* **練習問題**
a: 映画脚本の考察のうち、「初期においての別々のイベントが 統合化されたものと見るが。」から「息子の部下3人。 これ群集シーンでなく全て役者つき。」までをすべてそのまま書き写しなさい。
b: 映画脚本の考察では、上条一派の脱出劇についていちばん簡単な根拠として何が挙げられているか答えなさい。
c: 映画脚本の考察の続きを、最後の文の後から書きなさい。

* **提示本文**

____

1.アテナイ地方その他の学者拉致イベント
2.上条一派の脱出劇

1. このへんが2時間バージョン(上映版)には描かれていないのでまず思いつく。
  と同時に完全にカットされてるので 、想像の域を脱しない。
  弱い根拠として地方と具体的な人数が言及されているところ。
  脚本が変わるにつれ、初期稿にあった初期の戦闘のイベントが
  短略化・統合化された名残ではないか。 
  ちなみに名残としては、サグレー戦と上月博士拉致、
  および上月博士の死亡イベントが3ついっぺんに起きているが、
  いささか忙しすぎると思うのは私だけか?

  初期においての別々のイベントが 統合化されたものと見るが。

2.
  上条一派の脱出劇についてはいちばん簡単な根拠は、
  「息子のクーデターの際、拘束されたから」
  
  だから当然、出てきたところも撮ってあるはず。たしかにそう。
  そうなのだが、それでは想像を脱しない。
  ここで画面のコストを考える。
  上条息子のクーデターのシーン。 いささか1シーンのためだけには
  あまりにも役者が多い。 

  上条親子、他の議員?3人。給仕する女性2人?、ミッチー、東博士。
  息子の部下3人。 これ群集シーンでなく全て役者つき。

____

* **データ抜粋**
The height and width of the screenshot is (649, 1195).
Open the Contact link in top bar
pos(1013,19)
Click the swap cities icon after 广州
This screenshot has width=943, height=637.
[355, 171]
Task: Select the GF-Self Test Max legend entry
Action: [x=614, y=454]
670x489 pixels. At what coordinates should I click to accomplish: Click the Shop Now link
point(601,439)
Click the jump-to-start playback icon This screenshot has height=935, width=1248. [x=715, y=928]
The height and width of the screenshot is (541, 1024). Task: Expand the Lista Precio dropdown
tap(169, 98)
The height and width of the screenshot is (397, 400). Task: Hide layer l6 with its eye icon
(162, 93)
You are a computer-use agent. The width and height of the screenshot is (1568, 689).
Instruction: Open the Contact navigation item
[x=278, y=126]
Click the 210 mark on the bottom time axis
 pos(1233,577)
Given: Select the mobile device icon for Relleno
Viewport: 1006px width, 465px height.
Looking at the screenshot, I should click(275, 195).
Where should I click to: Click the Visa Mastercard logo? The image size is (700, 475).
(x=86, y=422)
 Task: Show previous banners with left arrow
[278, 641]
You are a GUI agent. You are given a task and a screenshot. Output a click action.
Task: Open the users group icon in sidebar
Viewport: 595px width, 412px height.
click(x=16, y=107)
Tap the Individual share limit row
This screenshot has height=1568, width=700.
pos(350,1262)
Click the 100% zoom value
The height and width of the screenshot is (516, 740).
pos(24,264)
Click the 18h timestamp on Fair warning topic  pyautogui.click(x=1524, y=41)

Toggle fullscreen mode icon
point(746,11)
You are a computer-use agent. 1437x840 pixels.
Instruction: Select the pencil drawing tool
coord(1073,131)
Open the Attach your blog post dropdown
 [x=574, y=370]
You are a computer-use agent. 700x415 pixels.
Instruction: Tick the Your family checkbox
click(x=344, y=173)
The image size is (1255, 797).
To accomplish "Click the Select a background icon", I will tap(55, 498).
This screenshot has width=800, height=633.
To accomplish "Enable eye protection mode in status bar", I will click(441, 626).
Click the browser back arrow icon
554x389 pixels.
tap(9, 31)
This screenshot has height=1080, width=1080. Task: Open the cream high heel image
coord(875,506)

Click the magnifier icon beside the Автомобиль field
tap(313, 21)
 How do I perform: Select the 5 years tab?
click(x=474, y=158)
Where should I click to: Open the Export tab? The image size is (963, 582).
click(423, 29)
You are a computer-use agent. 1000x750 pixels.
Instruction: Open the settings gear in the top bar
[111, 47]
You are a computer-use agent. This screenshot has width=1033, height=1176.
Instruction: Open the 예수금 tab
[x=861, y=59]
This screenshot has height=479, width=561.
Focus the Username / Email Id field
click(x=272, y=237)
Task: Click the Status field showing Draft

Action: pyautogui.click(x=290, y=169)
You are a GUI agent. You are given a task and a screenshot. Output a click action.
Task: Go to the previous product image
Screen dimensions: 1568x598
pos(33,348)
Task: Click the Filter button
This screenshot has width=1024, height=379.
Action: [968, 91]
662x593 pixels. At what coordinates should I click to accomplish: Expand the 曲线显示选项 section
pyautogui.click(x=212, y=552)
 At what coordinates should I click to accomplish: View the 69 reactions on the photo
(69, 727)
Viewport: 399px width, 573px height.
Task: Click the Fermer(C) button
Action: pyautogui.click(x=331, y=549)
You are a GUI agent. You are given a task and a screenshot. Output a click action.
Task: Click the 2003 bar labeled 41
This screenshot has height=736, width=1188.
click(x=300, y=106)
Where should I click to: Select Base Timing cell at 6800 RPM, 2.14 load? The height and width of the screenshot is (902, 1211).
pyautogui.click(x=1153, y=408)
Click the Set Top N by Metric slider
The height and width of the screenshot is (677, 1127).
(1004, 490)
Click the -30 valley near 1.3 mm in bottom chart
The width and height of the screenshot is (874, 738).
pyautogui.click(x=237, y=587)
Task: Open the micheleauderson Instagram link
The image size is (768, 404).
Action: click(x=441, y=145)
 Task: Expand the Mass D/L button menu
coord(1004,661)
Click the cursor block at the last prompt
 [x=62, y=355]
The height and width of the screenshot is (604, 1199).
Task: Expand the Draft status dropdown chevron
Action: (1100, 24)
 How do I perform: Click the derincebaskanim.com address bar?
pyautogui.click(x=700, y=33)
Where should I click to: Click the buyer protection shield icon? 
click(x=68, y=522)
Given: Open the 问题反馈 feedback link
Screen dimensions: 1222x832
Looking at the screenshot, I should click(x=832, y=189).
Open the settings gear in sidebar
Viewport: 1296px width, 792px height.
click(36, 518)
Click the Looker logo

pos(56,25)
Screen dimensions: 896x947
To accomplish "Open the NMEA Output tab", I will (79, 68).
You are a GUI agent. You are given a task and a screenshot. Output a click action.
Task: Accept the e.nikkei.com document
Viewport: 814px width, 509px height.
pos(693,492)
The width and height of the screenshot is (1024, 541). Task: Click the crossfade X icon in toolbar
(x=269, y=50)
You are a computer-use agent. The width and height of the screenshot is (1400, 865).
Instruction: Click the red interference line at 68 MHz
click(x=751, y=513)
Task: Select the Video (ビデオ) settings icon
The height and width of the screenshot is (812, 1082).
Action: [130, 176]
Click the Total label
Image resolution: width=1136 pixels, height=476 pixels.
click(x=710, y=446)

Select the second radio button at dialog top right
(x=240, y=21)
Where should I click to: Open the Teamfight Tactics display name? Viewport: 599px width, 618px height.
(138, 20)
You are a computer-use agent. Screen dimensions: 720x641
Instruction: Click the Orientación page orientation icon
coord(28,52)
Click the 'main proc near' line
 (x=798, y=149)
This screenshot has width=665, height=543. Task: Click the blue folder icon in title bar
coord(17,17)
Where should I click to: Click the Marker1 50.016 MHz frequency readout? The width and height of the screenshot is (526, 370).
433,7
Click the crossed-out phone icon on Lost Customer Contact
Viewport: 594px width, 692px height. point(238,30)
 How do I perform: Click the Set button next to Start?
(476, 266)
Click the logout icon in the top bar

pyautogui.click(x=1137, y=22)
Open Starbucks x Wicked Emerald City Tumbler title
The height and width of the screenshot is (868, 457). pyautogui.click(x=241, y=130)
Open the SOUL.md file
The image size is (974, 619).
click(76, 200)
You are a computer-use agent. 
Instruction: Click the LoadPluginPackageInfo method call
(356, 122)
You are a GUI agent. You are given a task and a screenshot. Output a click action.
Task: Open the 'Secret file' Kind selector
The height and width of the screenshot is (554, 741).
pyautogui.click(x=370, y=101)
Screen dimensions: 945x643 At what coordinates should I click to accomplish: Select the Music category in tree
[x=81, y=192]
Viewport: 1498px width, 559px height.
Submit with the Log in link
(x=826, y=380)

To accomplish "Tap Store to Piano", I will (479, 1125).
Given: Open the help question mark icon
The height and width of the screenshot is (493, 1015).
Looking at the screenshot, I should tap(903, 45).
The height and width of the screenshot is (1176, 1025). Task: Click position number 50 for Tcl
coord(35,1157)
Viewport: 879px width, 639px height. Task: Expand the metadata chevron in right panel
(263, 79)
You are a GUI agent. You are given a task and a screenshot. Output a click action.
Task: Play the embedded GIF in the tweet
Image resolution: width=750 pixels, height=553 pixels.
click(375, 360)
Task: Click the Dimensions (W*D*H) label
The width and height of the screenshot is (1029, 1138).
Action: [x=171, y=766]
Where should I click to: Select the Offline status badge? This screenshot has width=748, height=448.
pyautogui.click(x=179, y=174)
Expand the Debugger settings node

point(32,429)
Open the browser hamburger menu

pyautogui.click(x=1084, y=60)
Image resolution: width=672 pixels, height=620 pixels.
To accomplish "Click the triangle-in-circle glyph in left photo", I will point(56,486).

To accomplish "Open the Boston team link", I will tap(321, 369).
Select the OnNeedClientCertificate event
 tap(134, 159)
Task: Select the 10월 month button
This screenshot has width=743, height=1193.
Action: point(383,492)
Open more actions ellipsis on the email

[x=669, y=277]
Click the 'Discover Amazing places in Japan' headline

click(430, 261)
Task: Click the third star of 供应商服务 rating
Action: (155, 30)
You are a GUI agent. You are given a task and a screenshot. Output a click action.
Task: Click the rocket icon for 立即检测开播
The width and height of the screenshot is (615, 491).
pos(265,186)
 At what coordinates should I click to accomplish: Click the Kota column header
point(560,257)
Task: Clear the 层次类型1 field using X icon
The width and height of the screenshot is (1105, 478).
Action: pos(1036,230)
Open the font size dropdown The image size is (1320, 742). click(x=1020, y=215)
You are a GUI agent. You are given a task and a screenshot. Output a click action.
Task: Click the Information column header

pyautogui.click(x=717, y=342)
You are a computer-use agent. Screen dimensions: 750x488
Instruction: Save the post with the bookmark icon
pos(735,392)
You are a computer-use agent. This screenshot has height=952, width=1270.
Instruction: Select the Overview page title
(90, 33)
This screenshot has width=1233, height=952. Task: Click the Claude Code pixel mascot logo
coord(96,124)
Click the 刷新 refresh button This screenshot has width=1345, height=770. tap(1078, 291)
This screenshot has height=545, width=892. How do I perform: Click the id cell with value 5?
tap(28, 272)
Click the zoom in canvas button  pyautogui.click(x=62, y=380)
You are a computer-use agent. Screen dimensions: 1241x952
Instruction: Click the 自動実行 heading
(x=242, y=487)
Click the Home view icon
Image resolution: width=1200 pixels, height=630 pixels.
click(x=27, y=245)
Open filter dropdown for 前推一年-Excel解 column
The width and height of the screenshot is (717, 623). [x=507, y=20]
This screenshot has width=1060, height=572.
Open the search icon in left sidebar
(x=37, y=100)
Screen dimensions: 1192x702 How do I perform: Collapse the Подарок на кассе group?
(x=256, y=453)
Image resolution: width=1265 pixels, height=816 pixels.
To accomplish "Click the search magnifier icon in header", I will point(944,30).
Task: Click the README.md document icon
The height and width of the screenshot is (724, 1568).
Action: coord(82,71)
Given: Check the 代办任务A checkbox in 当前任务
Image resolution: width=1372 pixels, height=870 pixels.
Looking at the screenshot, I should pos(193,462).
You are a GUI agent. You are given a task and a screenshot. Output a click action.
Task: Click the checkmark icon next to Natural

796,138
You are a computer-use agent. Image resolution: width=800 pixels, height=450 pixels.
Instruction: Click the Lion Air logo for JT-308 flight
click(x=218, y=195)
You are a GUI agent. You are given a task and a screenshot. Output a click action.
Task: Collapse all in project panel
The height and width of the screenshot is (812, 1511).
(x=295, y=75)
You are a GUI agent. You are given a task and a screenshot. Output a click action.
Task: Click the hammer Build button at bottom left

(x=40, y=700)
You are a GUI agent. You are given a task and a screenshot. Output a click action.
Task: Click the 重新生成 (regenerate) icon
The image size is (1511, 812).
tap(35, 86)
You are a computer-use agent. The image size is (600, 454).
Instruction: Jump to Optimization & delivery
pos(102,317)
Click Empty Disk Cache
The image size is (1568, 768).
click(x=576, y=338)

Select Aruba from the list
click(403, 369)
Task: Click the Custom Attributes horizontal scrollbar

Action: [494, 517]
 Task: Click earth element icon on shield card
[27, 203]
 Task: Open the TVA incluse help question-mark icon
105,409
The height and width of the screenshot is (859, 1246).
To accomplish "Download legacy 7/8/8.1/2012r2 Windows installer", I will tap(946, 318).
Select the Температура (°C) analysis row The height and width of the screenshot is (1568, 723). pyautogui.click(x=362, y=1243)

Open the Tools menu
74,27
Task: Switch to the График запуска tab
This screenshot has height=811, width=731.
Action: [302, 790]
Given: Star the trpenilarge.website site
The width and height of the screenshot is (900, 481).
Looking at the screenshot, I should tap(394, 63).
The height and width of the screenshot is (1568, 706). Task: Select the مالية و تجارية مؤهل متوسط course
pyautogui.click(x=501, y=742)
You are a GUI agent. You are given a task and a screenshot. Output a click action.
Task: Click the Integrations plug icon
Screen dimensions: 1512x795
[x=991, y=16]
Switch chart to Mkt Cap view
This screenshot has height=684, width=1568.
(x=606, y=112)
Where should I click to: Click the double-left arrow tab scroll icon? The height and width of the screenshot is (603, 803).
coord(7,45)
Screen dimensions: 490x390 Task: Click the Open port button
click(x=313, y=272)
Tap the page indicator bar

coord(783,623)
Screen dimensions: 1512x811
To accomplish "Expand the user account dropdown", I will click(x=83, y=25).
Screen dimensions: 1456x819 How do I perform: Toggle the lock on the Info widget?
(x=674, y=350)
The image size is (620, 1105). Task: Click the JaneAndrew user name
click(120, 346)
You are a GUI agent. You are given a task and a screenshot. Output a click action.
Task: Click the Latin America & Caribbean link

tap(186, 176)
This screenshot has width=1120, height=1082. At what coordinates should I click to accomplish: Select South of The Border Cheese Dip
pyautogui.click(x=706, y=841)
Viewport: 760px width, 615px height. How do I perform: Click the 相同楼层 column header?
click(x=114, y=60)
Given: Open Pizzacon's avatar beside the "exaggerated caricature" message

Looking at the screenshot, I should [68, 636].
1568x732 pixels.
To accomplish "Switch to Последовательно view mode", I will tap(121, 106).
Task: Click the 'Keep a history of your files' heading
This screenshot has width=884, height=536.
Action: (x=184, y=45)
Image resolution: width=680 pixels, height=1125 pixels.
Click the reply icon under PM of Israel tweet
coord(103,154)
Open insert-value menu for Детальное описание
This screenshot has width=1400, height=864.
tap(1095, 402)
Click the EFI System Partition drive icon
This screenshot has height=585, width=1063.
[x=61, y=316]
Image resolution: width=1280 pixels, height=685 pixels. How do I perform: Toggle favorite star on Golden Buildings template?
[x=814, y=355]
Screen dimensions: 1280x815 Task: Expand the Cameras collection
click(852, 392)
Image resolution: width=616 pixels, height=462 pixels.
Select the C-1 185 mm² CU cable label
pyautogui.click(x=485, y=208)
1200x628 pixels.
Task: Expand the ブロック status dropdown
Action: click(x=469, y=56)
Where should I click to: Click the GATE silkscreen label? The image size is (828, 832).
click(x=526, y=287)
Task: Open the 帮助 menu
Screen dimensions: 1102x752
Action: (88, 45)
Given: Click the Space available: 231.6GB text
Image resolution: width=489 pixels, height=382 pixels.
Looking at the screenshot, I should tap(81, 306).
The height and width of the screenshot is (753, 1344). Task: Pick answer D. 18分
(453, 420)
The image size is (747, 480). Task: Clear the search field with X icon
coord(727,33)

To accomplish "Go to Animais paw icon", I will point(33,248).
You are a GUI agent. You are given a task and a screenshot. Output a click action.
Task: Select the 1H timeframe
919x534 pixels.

____

* **解答**
a:
初期においての別々のイベントが 統合化されたものと見るが。

2.
  上条一派の脱出劇についてはいちばん簡単な根拠は、
  「息子のクーデターの際、拘束されたから」
  
  だから当然、出てきたところも撮ってあるはず。たしかにそう。
  そうなのだが、それでは想像を脱しない。
  ここで画面のコストを考える。
  上条息子のクーデターのシーン。 いささか1シーンのためだけには
  あまりにも役者が多い。 

  上条親子、他の議員?3人。給仕する女性2人?、ミッチー、東博士。
  息子の部下3人。 これ群集シーンでなく全て役者つき。

b: 息子のクーデターの際、拘束されたから。

c:
  これをあのシーンひとつのために朝から呼び出すのか?
  上条総帥、息子、東博士、ミッチーはまだしも議員3人はもったいない。
  あの面子をそろえたのは別シーンも撮るためじゃないのか?

  1部後半の政治劇。軍部がゆれ、上条総帥の影響力が弱くなるところ。
  これは他の議員の演技も無くては表現できない。
  もっと端的に言うと、
  あの場にいた役者でひとつドラマが取れてしまうほどの人数だからだ。

  老議員と息子ら一派での新造細胞をめぐる議論も撮れそうだ。
  息子と上条のシーンが撮れる。息子の説得シーンでも入れられるじゃないか。
  新造細胞をめぐって、若い者と老いた者で解釈がずれてゆく。
  あの日の撮影日を逃していつ撮ると言うのだ。

  実際、息子+部下がクーデターの終焉を迎えるシーン。
  あれはこの日に撮ったに違いない。
  では老議員のカットされたシーンはどうであったのだろうか?
  あるいはどう撮る予定であったのか?
  上条総帥の脱出シーン。
  ブライの首都襲撃の際に逃げた、ととっさに思い浮かんだが、
  これはどうか?老議員はいずれも脱出途中で死亡。
  ポートにある総帥専用艇に乗り込むシーンもあったのかもしれない。


 別の方による本来の二部構成の予想です!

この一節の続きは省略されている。